The data:
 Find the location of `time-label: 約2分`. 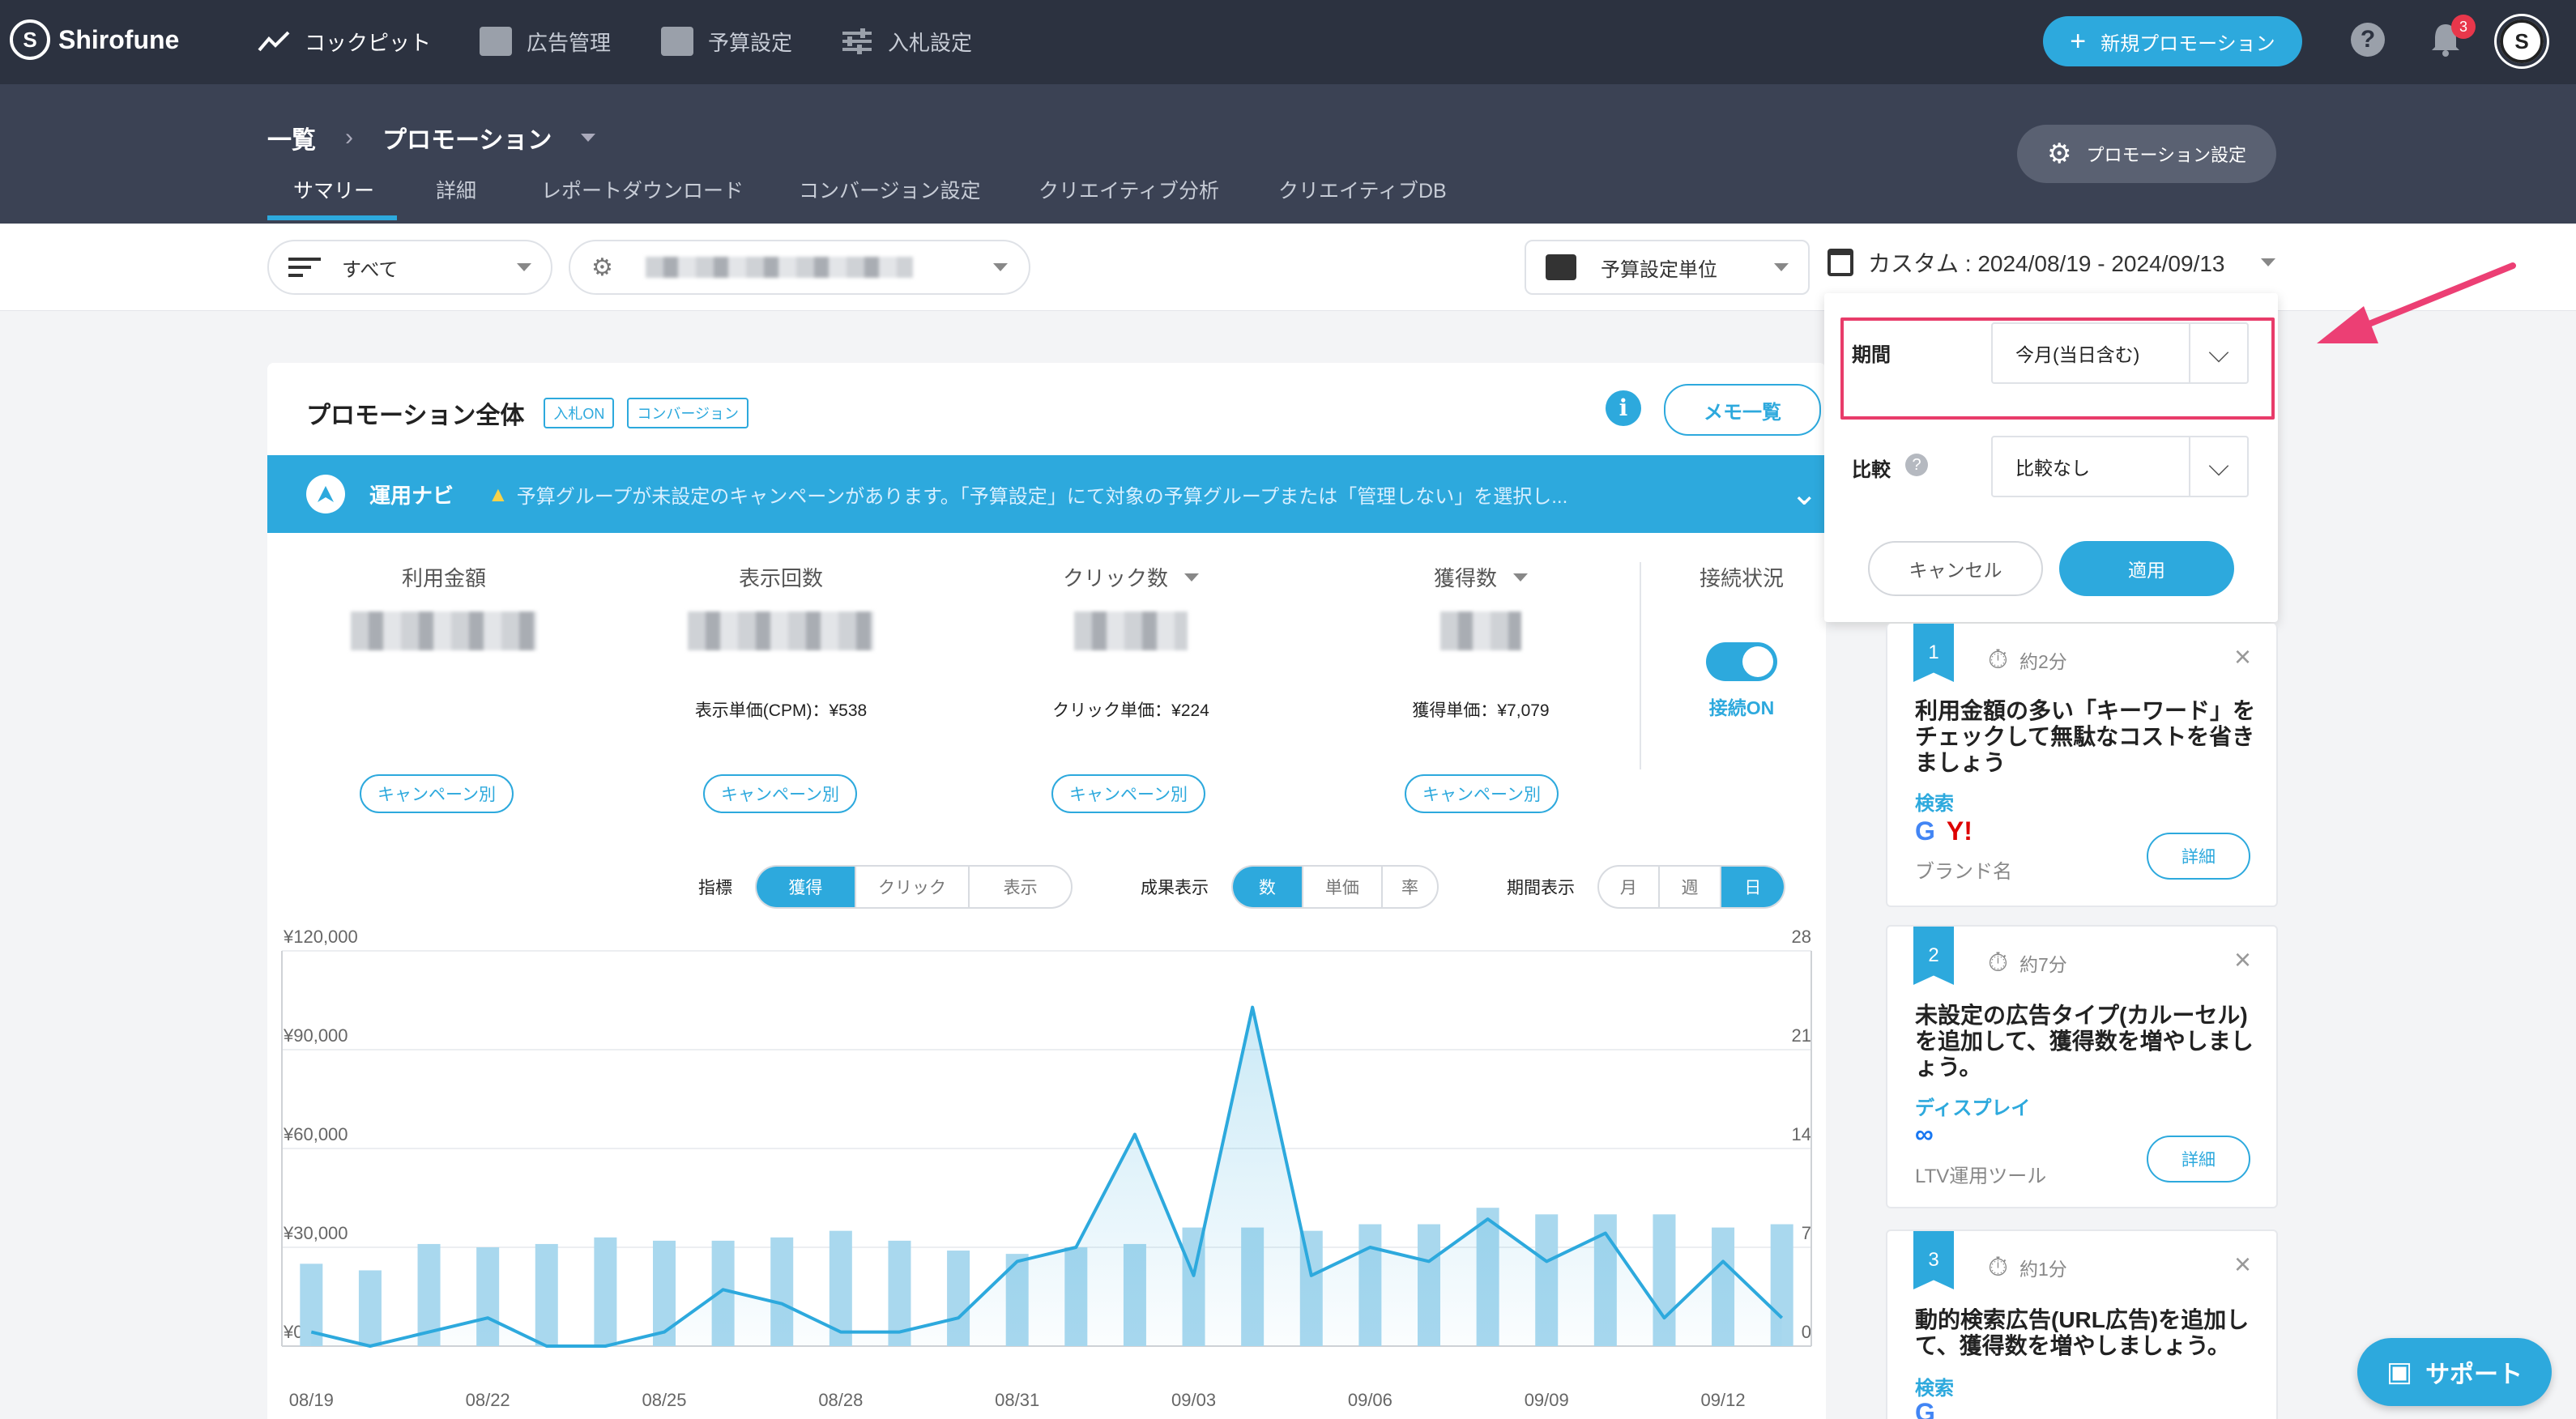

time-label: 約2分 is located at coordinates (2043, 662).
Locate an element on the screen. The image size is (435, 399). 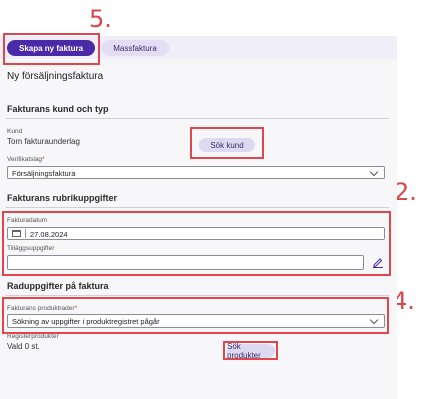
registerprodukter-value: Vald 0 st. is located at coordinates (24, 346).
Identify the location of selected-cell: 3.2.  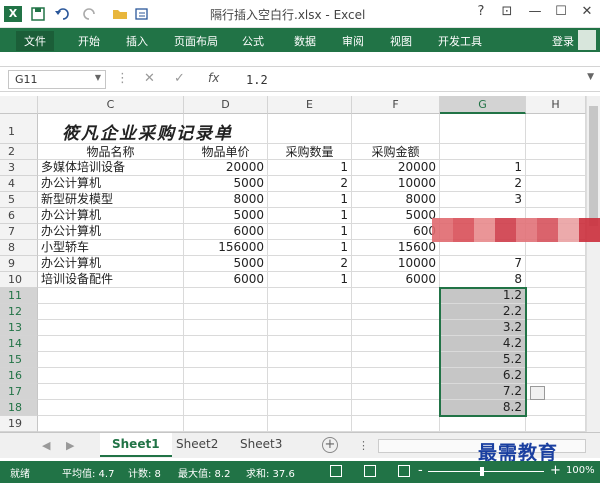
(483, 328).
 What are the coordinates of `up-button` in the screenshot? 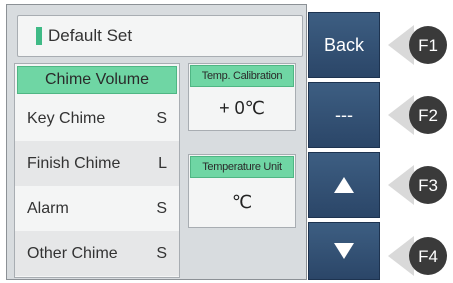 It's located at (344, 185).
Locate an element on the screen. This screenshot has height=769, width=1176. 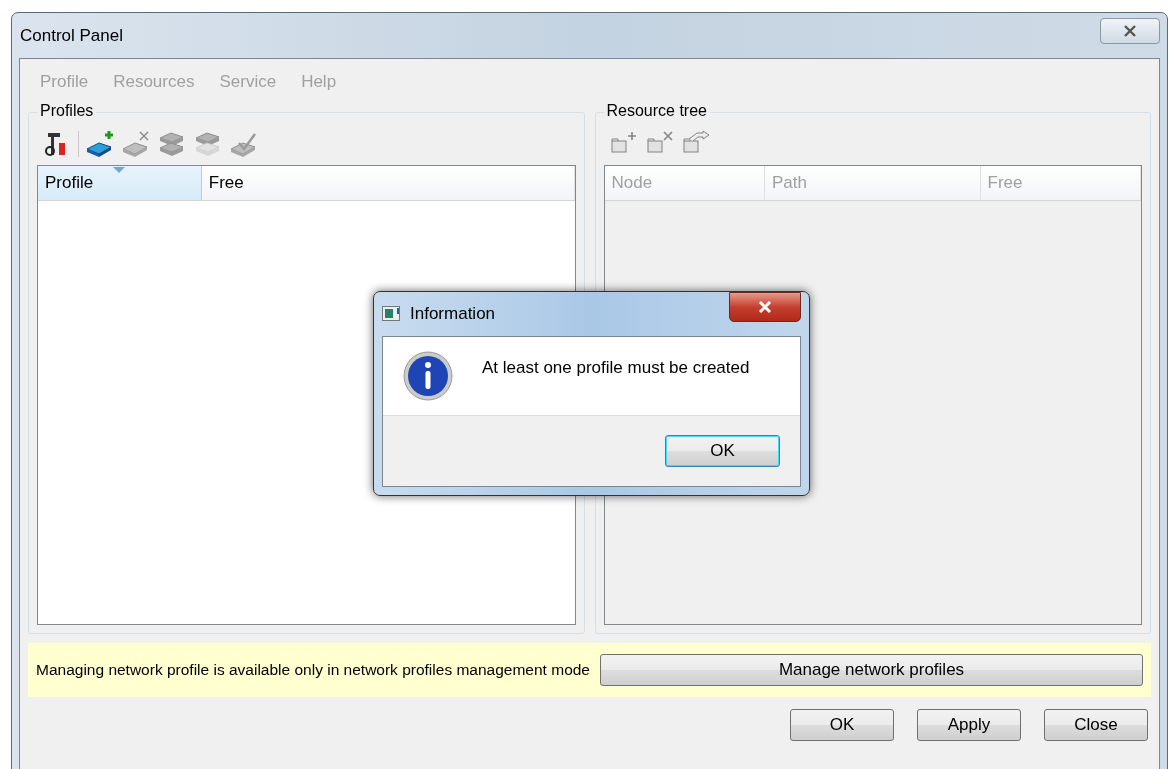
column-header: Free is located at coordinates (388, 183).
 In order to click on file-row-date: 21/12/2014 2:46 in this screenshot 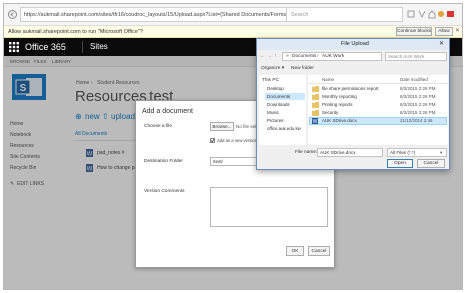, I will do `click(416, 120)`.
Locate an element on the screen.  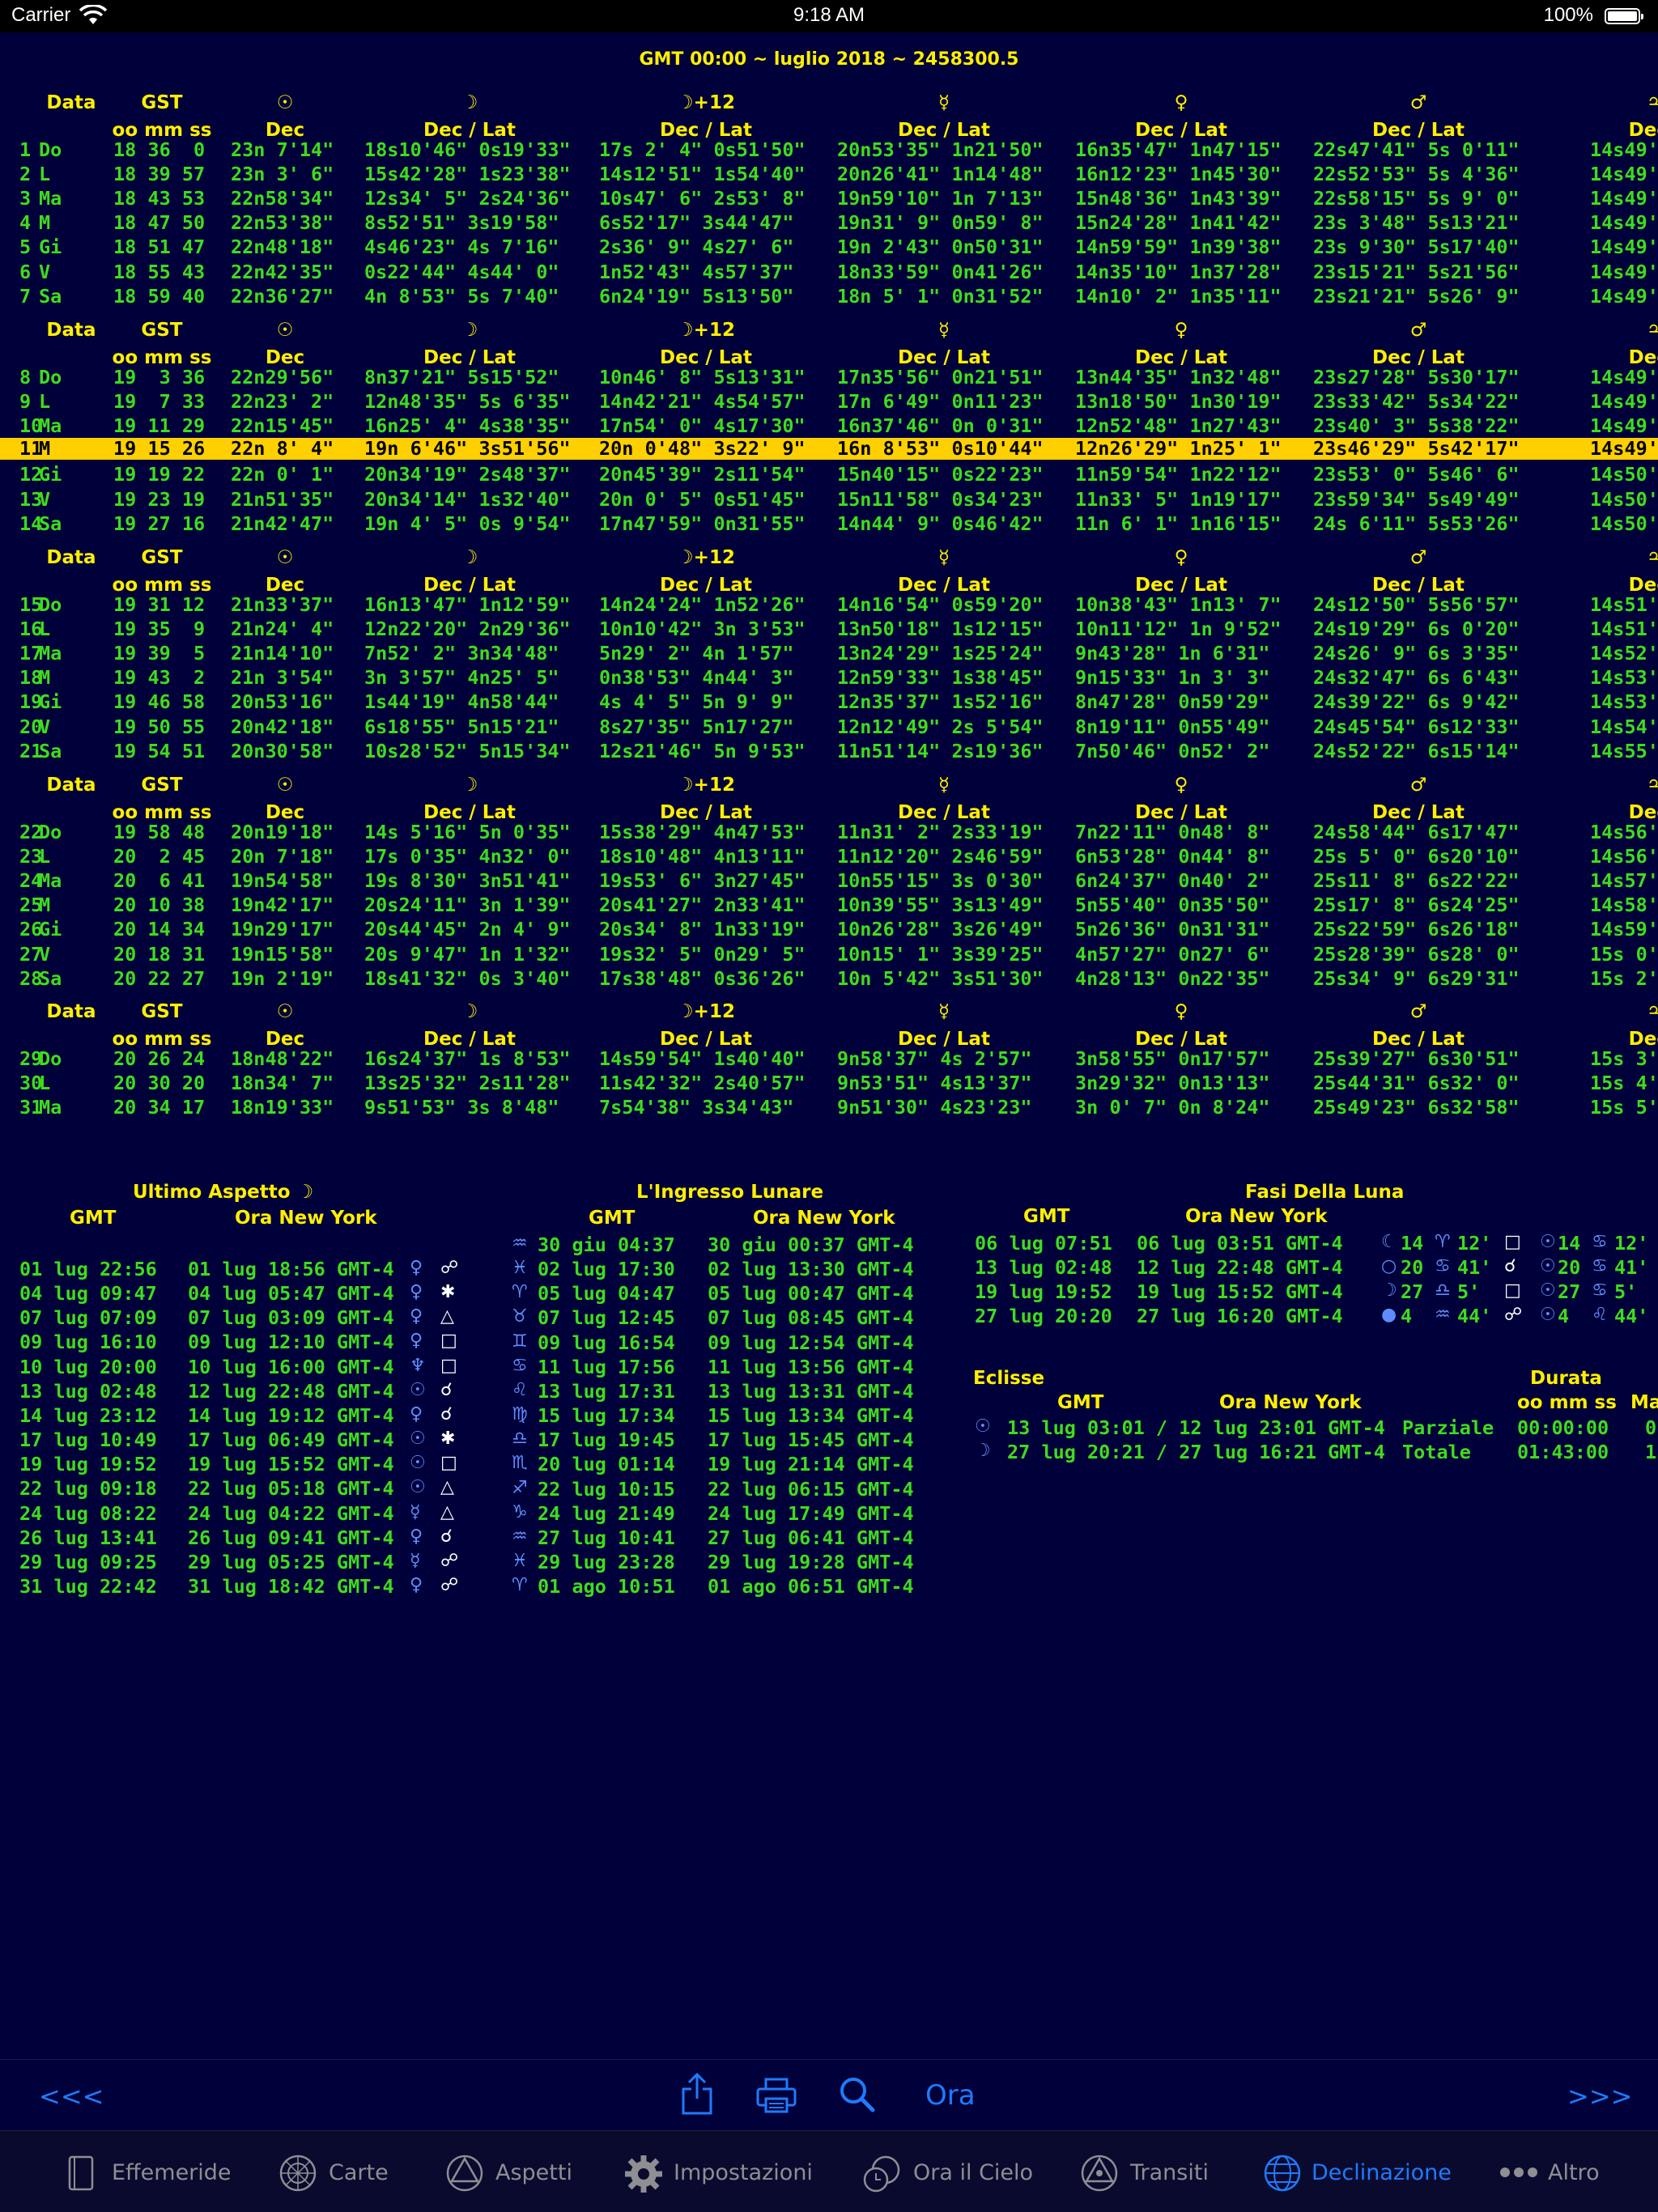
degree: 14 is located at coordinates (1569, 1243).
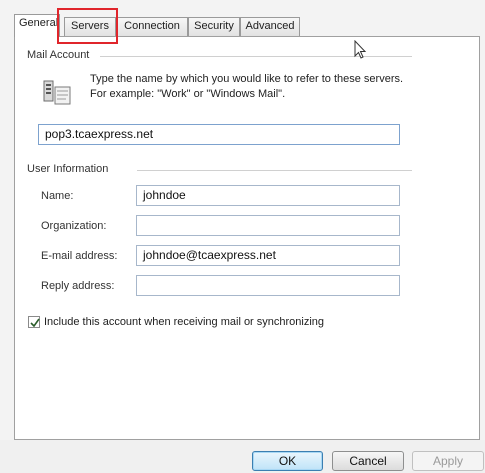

Required work: Reproduce the material from its first line through the line containing "(483, 328).", both ends included, leaving out the pictures.

Your solution:
 Find the location of `time-label: 約2分`. 

time-label: 約2分 is located at coordinates (2043, 662).
Locate an element on the screen. The image size is (435, 399). 
registerprodukter-value: Vald 0 st. is located at coordinates (24, 346).
Identify the location of selected-cell: 3.2.  
(483, 328).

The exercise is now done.